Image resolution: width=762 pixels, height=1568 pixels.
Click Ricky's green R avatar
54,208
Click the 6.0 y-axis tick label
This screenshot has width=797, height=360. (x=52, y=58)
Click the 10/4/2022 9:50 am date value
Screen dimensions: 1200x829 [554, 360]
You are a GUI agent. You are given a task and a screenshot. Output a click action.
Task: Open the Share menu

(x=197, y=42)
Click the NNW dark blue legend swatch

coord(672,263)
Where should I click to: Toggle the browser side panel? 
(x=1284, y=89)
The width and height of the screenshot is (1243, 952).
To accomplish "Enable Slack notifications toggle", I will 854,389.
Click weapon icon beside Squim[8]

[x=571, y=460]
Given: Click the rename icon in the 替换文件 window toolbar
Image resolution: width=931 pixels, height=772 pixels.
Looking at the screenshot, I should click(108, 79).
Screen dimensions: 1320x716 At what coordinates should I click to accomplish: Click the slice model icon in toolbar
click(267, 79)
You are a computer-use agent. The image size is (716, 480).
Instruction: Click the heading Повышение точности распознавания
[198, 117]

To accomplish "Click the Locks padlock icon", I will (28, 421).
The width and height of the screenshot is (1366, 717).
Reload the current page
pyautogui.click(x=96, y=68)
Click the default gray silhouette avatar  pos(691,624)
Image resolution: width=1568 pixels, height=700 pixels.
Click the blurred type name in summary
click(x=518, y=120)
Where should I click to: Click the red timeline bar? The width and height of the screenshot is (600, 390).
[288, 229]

• What is being asked: Which lines above include the string "agent"? Show them.

• Finished task:
You are a GUI agent. You are given a task and a screenshot. Output a click action.
You are a computer-use agent. The image size is (716, 480).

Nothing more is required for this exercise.